I picked up the 6200-2RS bearings today and they fit the roller bore perfectly. Do you remember if the idler roller bearings are a press fit onto the shaft? I am having to fabricate the shaft since I don't have one, and I have a length of 7/16-inch cold rolled stock and can take a few thousandths off on the metal lathe, but I wanted to see if I need a press fit, or a slip fit.

TIA.

Ken


----------



## jtbinvalrico (Nov 28, 2011)

That's great news on those bearings! I don't know if you have it or not, but here's a link to the manual and parts diagram for a similar Craftsman sander. I used it as a reference for my refurb. From the Vintage Machinery site: http://vintagemachinery.org/pubs/detail.aspx?id=1222

As to your question about the idler bearing, the diagram indicates (and I saw it on mine) that the bearings are retained on both sides by 5/8" retaining rings. Additionally, the diagram indicates different part numbers for the bearings on either side of the driven pulley; so it appears that there are three sizes of bearings used - two of the same on the idler, and two different ones on the driven…...so it appears on paper, I'll get out there and try to spy part numbers on the other two bearings tomorrow.


----------



## oldnovice (Mar 7, 2009)

You asked about speed, how about a variable speed?

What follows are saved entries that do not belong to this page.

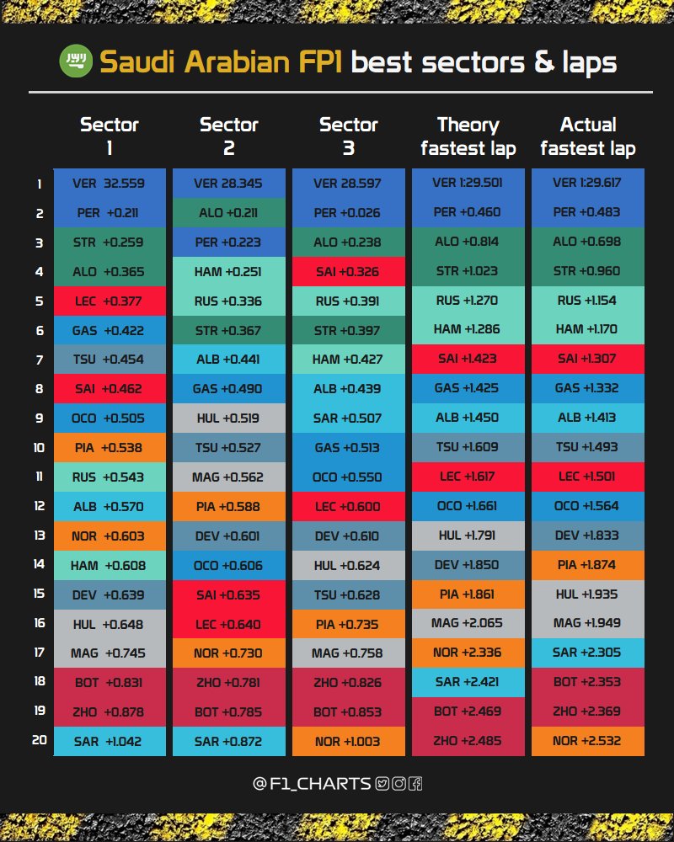
Task: Select VER 1:29.501 theory lap cell
Action: [468, 183]
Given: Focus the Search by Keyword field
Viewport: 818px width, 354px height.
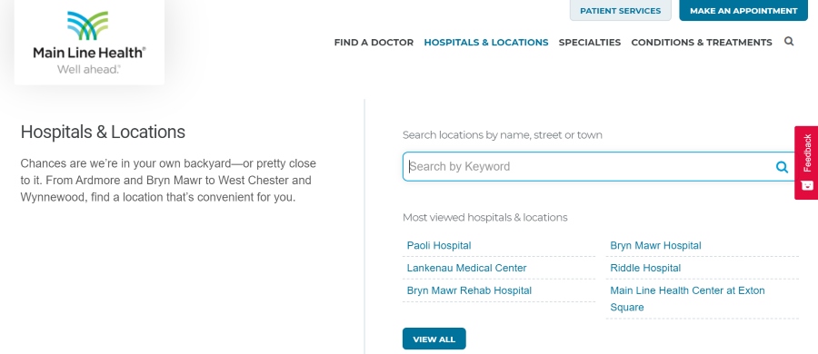Looking at the screenshot, I should (x=600, y=167).
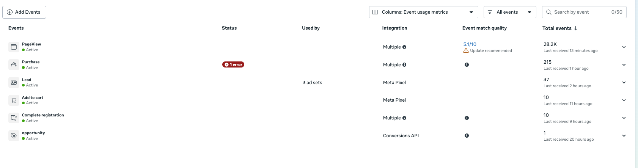Expand the Lead event row
This screenshot has height=168, width=638.
point(624,82)
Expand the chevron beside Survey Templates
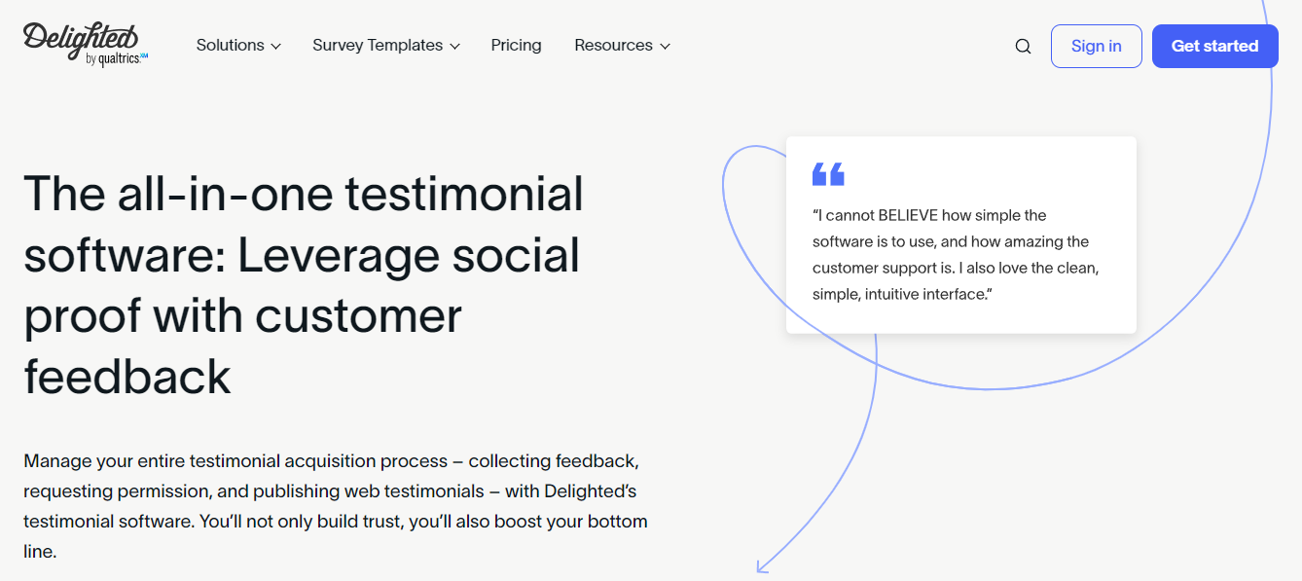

*I find that some materials, plastic for example, like to melt at higher speeds.*


----------



## KenShmid (Jan 9, 2013)

Thanks for the lead on the manual-I'm sure it will be of assistance to others who read this thread. I had already found it and was using it to source parts. I really appreciate the help on the bearing numbers.

My sander is missing one of the scroll tracking adjusters. I'm weighing fabbing a new adjuster like the original, or making a cam or adjuster of my own design. I think the Craftsman design leaves something to be desired. It would be easy to turn an eccentric to use as an adjuster. As this progresses, I hope to post some photos.

Thanks again.


----------



## jtbinvalrico (Nov 28, 2011)

Alrighty, after posting this I will be reassembling my sander…......it took a bit of doing to get the model number off that bearing buried behind the disc, shaft pulley, etc….....all done in brotherly love, my friends.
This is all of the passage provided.